(Data records)
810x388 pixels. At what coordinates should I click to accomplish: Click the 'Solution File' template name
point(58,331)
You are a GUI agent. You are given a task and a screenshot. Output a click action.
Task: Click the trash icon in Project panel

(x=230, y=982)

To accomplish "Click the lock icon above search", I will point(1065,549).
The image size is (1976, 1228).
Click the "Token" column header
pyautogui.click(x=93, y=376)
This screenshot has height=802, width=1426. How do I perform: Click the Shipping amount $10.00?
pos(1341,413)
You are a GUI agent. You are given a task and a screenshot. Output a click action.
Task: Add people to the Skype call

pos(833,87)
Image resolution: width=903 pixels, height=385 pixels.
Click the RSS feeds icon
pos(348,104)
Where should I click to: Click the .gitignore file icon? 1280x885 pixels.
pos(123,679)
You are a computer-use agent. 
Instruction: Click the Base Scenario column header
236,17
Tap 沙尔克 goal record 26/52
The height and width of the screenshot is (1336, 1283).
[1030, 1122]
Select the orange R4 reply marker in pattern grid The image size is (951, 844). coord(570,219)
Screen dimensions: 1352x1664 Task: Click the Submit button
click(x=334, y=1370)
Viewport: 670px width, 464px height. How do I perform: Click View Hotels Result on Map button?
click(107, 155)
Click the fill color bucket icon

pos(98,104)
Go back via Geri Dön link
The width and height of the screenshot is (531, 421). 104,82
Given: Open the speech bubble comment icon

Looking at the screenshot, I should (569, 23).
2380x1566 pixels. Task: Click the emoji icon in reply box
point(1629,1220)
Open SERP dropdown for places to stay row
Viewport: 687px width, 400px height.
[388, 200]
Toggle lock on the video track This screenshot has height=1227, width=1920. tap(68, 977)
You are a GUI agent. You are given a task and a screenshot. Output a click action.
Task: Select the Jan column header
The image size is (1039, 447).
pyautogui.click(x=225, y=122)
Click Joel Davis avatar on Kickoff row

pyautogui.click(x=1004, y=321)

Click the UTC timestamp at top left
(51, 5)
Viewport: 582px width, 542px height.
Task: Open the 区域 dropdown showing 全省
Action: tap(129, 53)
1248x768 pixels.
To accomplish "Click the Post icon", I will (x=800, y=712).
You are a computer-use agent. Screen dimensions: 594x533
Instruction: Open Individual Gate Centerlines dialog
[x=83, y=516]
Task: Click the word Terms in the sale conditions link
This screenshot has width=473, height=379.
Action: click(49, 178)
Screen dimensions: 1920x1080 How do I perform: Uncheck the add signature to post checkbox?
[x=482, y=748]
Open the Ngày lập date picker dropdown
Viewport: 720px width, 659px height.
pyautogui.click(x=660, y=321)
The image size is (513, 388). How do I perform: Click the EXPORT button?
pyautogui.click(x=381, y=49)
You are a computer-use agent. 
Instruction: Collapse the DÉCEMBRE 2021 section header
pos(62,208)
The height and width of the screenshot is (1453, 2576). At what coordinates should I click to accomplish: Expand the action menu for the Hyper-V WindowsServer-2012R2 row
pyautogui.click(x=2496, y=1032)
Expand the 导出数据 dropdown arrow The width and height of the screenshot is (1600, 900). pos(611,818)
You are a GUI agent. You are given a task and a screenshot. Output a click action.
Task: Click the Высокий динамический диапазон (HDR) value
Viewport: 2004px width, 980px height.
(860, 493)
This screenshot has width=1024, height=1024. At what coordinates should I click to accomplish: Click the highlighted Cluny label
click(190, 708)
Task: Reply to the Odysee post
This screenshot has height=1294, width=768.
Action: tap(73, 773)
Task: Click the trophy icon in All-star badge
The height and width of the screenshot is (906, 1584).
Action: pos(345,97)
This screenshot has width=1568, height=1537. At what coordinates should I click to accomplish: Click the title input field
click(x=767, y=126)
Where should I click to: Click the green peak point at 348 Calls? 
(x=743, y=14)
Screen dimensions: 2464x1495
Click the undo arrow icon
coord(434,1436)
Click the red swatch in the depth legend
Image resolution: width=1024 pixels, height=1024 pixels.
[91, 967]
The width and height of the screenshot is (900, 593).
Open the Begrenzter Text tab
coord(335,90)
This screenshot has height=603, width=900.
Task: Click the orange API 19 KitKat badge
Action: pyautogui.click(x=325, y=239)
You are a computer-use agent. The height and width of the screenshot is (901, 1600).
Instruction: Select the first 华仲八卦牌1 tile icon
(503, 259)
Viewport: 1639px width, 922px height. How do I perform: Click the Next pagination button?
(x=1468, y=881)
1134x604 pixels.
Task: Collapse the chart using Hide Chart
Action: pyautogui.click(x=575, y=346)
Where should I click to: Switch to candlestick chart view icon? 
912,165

EXERCISE
Please recast the items above as a numbered list, with blank lines left out.

EXPECTED ANSWER
1. 810x388 pixels. At what coordinates should I click to accomplish: Click the 'Solution File' template name
2. point(58,331)
3. You are a GUI agent. You are given a task and a screenshot. Output a click action.
4. Task: Click the trash icon in Project panel
5. (x=230, y=982)
6. To accomplish "Click the lock icon above search", I will point(1065,549).
7. The image size is (1976, 1228).
8. Click the "Token" column header
9. pyautogui.click(x=93, y=376)
10. This screenshot has height=802, width=1426. How do I perform: Click the Shipping amount $10.00?
11. pos(1341,413)
12. You are a GUI agent. You are given a task and a screenshot. Output a click action.
13. Task: Add people to the Skype call
14. pos(833,87)
15. Image resolution: width=903 pixels, height=385 pixels.
16. Click the RSS feeds icon
17. pos(348,104)
18. Where should I click to: Click the .gitignore file icon? 1280x885 pixels.
19. pos(123,679)
20. You are a computer-use agent. 
21. Instruction: Click the Base Scenario column header
22. 236,17
23. Tap 沙尔克 goal record 26/52
24. The height and width of the screenshot is (1336, 1283).
25. [1030, 1122]
26. Select the orange R4 reply marker in pattern grid The image size is (951, 844). coord(570,219)
27. Screen dimensions: 1352x1664 Task: Click the Submit button
28. click(x=334, y=1370)
29. Viewport: 670px width, 464px height. How do I perform: Click View Hotels Result on Map button?
30. click(107, 155)
31. Click the fill color bucket icon
32. pos(98,104)
33. Go back via Geri Dön link
34. The width and height of the screenshot is (531, 421). 104,82
35. Given: Open the speech bubble comment icon
36. Looking at the screenshot, I should (569, 23).
37. 2380x1566 pixels. Task: Click the emoji icon in reply box
38. point(1629,1220)
39. Open SERP dropdown for places to stay row
40. Viewport: 687px width, 400px height.
41. [388, 200]
42. Toggle lock on the video track This screenshot has height=1227, width=1920. tap(68, 977)
43. You are a GUI agent. You are given a task and a screenshot. Output a click action.
44. Task: Select the Jan column header
45. The image size is (1039, 447).
46. pyautogui.click(x=225, y=122)
47. Click Joel Davis avatar on Kickoff row
48. pyautogui.click(x=1004, y=321)
49. Click the UTC timestamp at top left
50. (51, 5)
51. Viewport: 582px width, 542px height.
52. Task: Open the 区域 dropdown showing 全省
53. Action: tap(129, 53)
54. 1248x768 pixels.
55. To accomplish "Click the Post icon", I will (x=800, y=712).
56. You are a computer-use agent. Screen dimensions: 594x533
57. Instruction: Open Individual Gate Centerlines dialog
58. [x=83, y=516]
59. Task: Click the word Terms in the sale conditions link
60. This screenshot has width=473, height=379.
61. Action: click(49, 178)
62. Screen dimensions: 1920x1080 How do I perform: Uncheck the add signature to post checkbox?
63. [x=482, y=748]
64. Open the Ngày lập date picker dropdown
65. Viewport: 720px width, 659px height.
66. pyautogui.click(x=660, y=321)
67. The image size is (513, 388). How do I perform: Click the EXPORT button?
68. pyautogui.click(x=381, y=49)
69. You are a computer-use agent. 
70. Instruction: Collapse the DÉCEMBRE 2021 section header
71. pos(62,208)
72. The height and width of the screenshot is (1453, 2576). At what coordinates should I click to accomplish: Expand the action menu for the Hyper-V WindowsServer-2012R2 row
73. pyautogui.click(x=2496, y=1032)
74. Expand the 导出数据 dropdown arrow The width and height of the screenshot is (1600, 900). pos(611,818)
75. You are a GUI agent. You are given a task and a screenshot. Output a click action.
76. Task: Click the Высокий динамический диапазон (HDR) value
77. Viewport: 2004px width, 980px height.
78. (860, 493)
79. This screenshot has width=1024, height=1024. At what coordinates should I click to accomplish: Click the highlighted Cluny label
80. click(190, 708)
81. Task: Reply to the Odysee post
82. This screenshot has height=1294, width=768.
83. Action: tap(73, 773)
84. Task: Click the trophy icon in All-star badge
85. The height and width of the screenshot is (906, 1584).
86. Action: pos(345,97)
87. This screenshot has width=1568, height=1537. At what coordinates should I click to accomplish: Click the title input field
88. click(x=767, y=126)
89. Where should I click to: Click the green peak point at 348 Calls? 
90. (x=743, y=14)
91. Screen dimensions: 2464x1495
92. Click the undo arrow icon
93. coord(434,1436)
94. Click the red swatch in the depth legend
95. Image resolution: width=1024 pixels, height=1024 pixels.
96. [91, 967]
97. The width and height of the screenshot is (900, 593).
98. Open the Begrenzter Text tab
99. coord(335,90)
100. This screenshot has height=603, width=900.
101. Task: Click the orange API 19 KitKat badge
102. Action: pyautogui.click(x=325, y=239)
103. You are a computer-use agent. The height and width of the screenshot is (901, 1600).
104. Instruction: Select the first 华仲八卦牌1 tile icon
105. (503, 259)
106. Viewport: 1639px width, 922px height. How do I perform: Click the Next pagination button?
107. (x=1468, y=881)
108. 1134x604 pixels.
109. Task: Collapse the chart using Hide Chart
110. Action: pyautogui.click(x=575, y=346)
111. Where should I click to: Switch to candlestick chart view icon? 
112. 912,165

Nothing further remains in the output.